▶ [What the exercise asks]:
Omit the pictures and return every entry exactly as written.

▶ [Extracted entries]:
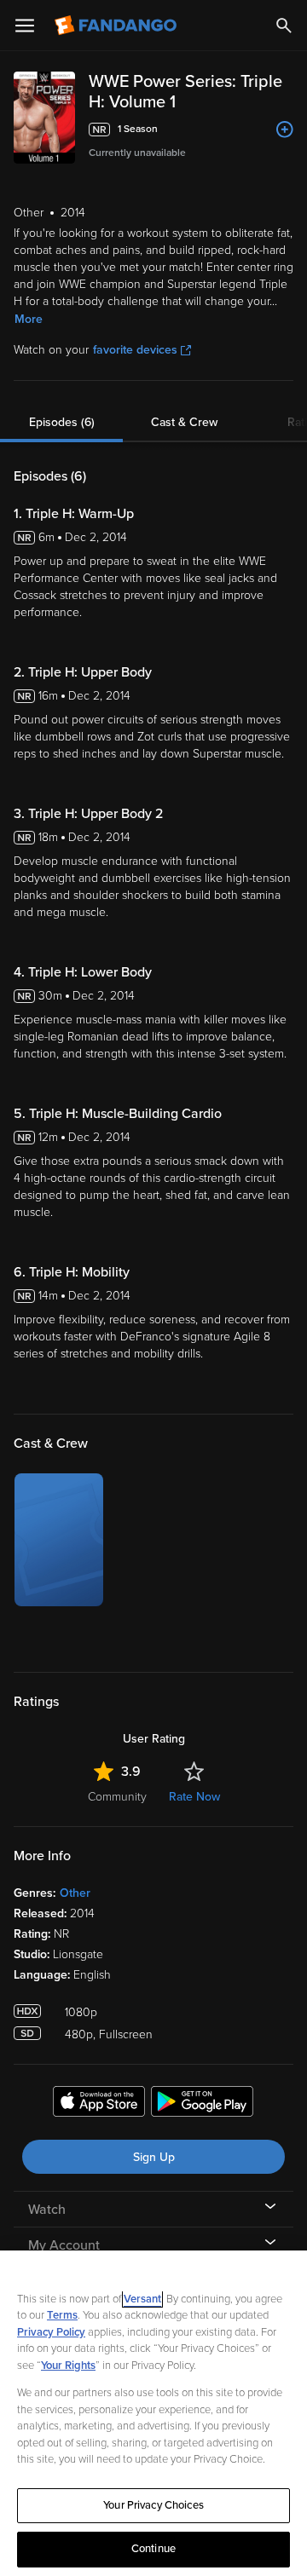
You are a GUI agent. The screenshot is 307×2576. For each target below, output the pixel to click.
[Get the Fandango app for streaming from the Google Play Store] (202, 2104)
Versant (142, 2299)
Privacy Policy (51, 2332)
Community (117, 1796)
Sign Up (154, 2157)
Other (75, 1893)
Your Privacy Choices (153, 2505)
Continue (153, 2549)
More (28, 319)
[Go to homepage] (117, 26)
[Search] (284, 26)
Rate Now (194, 1796)
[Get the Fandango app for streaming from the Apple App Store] (99, 2104)
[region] (153, 2413)
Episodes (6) (62, 422)
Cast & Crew (184, 422)
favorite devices (135, 350)
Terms (62, 2315)
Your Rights (68, 2365)
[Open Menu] (25, 25)
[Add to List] (284, 129)
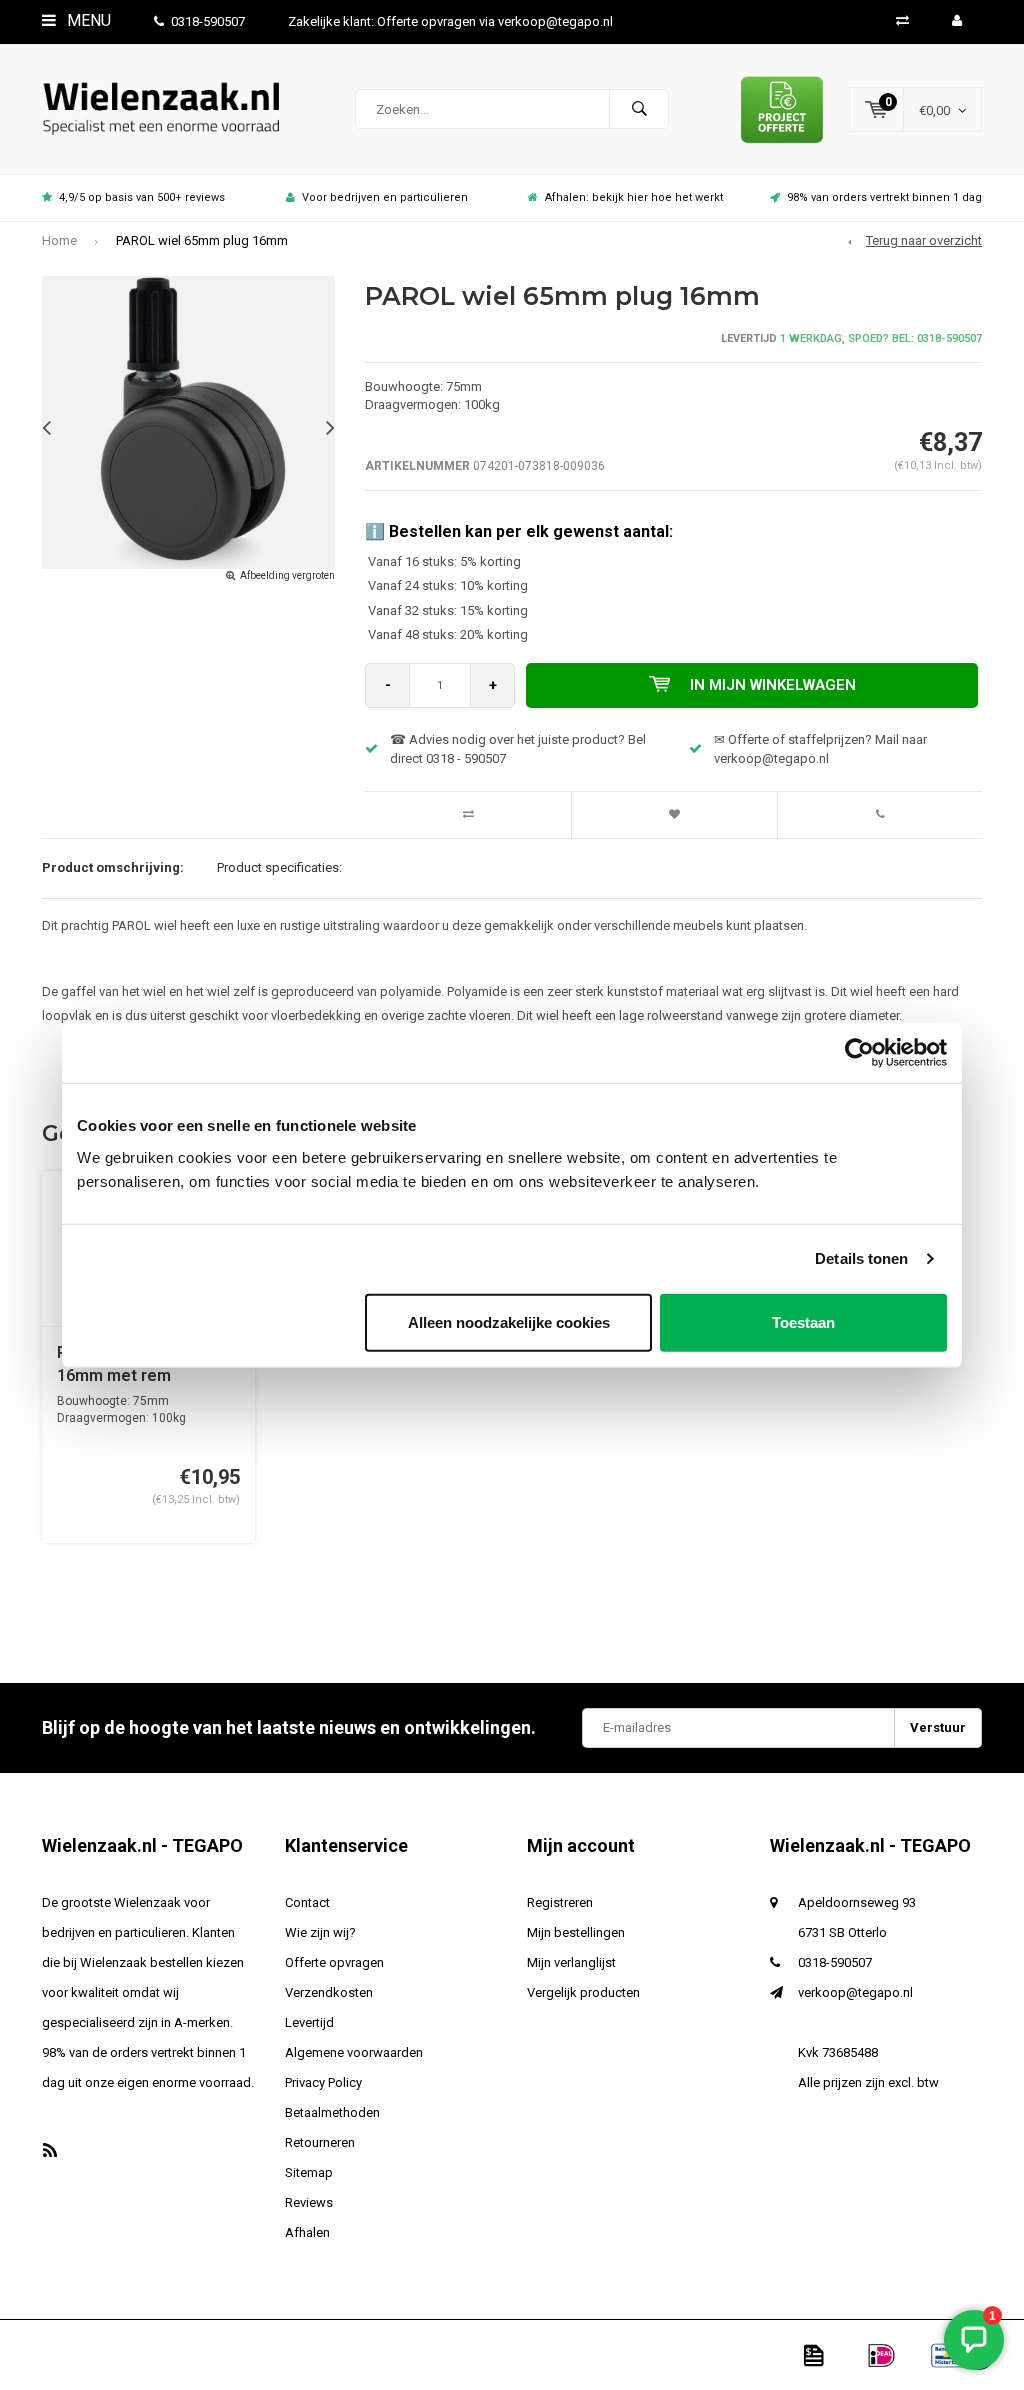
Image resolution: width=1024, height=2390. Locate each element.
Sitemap (309, 2172)
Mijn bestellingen (576, 1932)
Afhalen (307, 2232)
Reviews (309, 2202)
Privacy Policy (323, 2082)
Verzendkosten (329, 1992)
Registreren (560, 1902)
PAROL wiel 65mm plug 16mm (202, 240)
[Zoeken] (639, 109)
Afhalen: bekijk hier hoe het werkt (634, 197)
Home (59, 240)
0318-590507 (208, 21)
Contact (307, 1902)
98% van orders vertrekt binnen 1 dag (884, 197)
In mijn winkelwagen (773, 685)
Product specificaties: (279, 867)
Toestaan (803, 1321)
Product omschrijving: (113, 867)
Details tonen (861, 1258)
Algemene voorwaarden (354, 2052)
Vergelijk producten (583, 1992)
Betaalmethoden (332, 2112)
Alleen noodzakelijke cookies (509, 1321)
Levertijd (309, 2022)
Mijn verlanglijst (571, 1962)
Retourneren (320, 2142)
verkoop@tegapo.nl (855, 1992)
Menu (87, 20)
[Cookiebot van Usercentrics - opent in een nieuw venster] (859, 1053)
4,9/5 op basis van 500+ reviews (142, 197)
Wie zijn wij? (320, 1932)
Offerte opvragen (334, 1962)
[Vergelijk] (902, 20)
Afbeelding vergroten (287, 575)
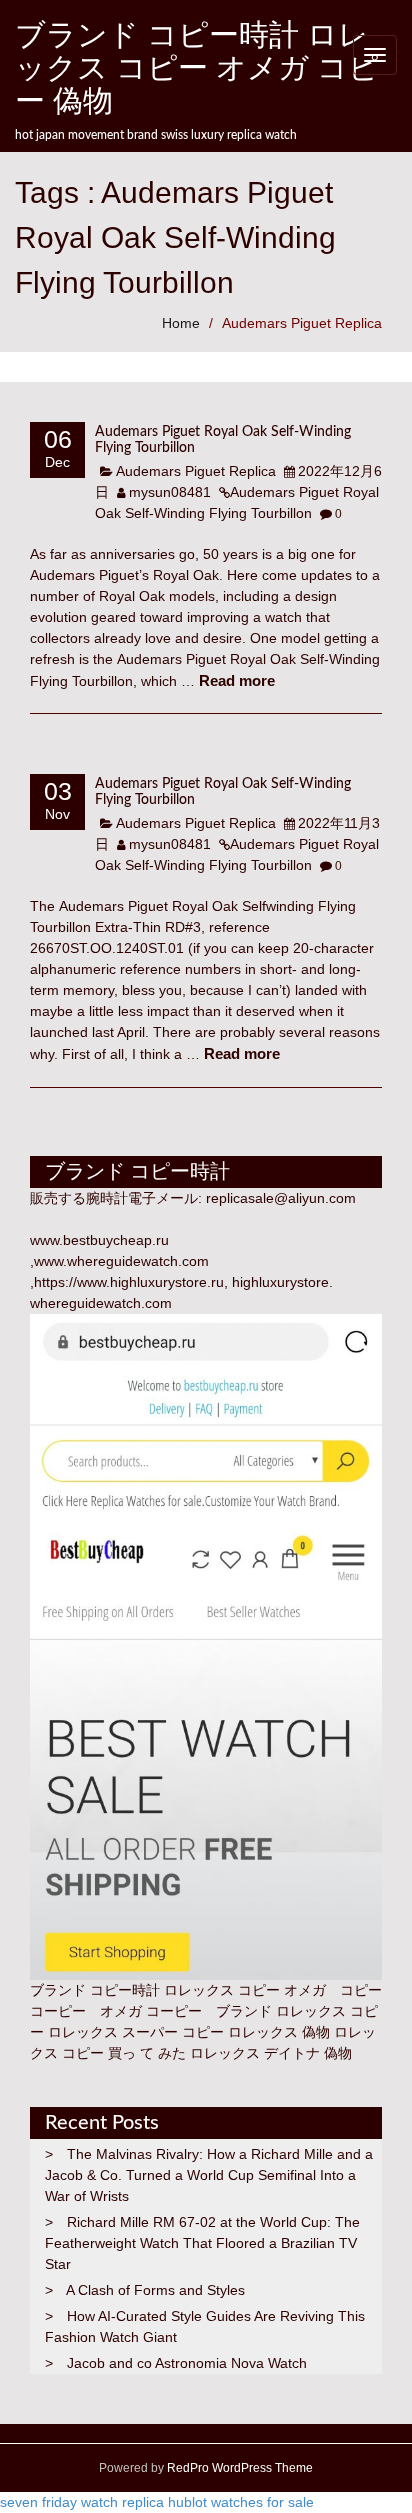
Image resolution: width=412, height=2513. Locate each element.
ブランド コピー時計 (95, 1990)
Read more (237, 680)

▶ [Output for this exercise]:
You are a GUI agent. The screenshot is 307×2576. For each target below, output the pixel to click.
[Get the Fandango app for streaming from the Google Play Store] (202, 2104)
Versant (142, 2299)
Privacy Policy (51, 2332)
Community (117, 1796)
Sign Up (154, 2157)
Other (75, 1893)
Your Privacy Choices (153, 2505)
Continue (153, 2549)
More (28, 319)
[Go to homepage] (117, 26)
[Search] (284, 26)
Rate Now (194, 1796)
[Get the Fandango app for streaming from the Apple App Store] (99, 2104)
[region] (153, 2413)
Episodes (6) (62, 422)
Cast & Crew (184, 422)
favorite devices (135, 350)
Terms (62, 2315)
Your Rights (68, 2365)
[Open Menu] (25, 25)
[Add to List] (284, 129)
Image resolution: width=1024, height=2390. Locate each element.
Sitemap (309, 2172)
Mijn bestellingen (576, 1932)
Afhalen (307, 2232)
Reviews (309, 2202)
Privacy Policy (323, 2082)
Verzendkosten (329, 1992)
Registreren (560, 1902)
PAROL wiel 65mm plug 16mm (202, 240)
[Zoeken] (639, 109)
Afhalen: bekijk hier hoe het werkt (634, 197)
Home (59, 240)
0318-590507 (208, 21)
Contact (307, 1902)
98% van orders vertrekt binnen 1 dag (884, 197)
In mijn winkelwagen (773, 685)
Product specificaties: (279, 867)
Toestaan (803, 1321)
Product omschrijving: (113, 867)
Details tonen (861, 1258)
Algemene voorwaarden (354, 2052)
Vergelijk producten (583, 1992)
Betaalmethoden (332, 2112)
Alleen noodzakelijke cookies (509, 1321)
Levertijd (309, 2022)
Mijn verlanglijst (571, 1962)
Retourneren (320, 2142)
verkoop@tegapo.nl (855, 1992)
Menu (87, 20)
[Cookiebot van Usercentrics - opent in een nieuw venster] (859, 1053)
4,9/5 op basis van 500+ reviews (142, 197)
Wie zijn wij? (320, 1932)
Offerte opvragen (334, 1962)
[Vergelijk] (902, 20)
Afbeelding vergroten (287, 575)
Image resolution: width=412, height=2513. Locate each element.
ブランド コピー時計 (95, 1990)
Read more (237, 680)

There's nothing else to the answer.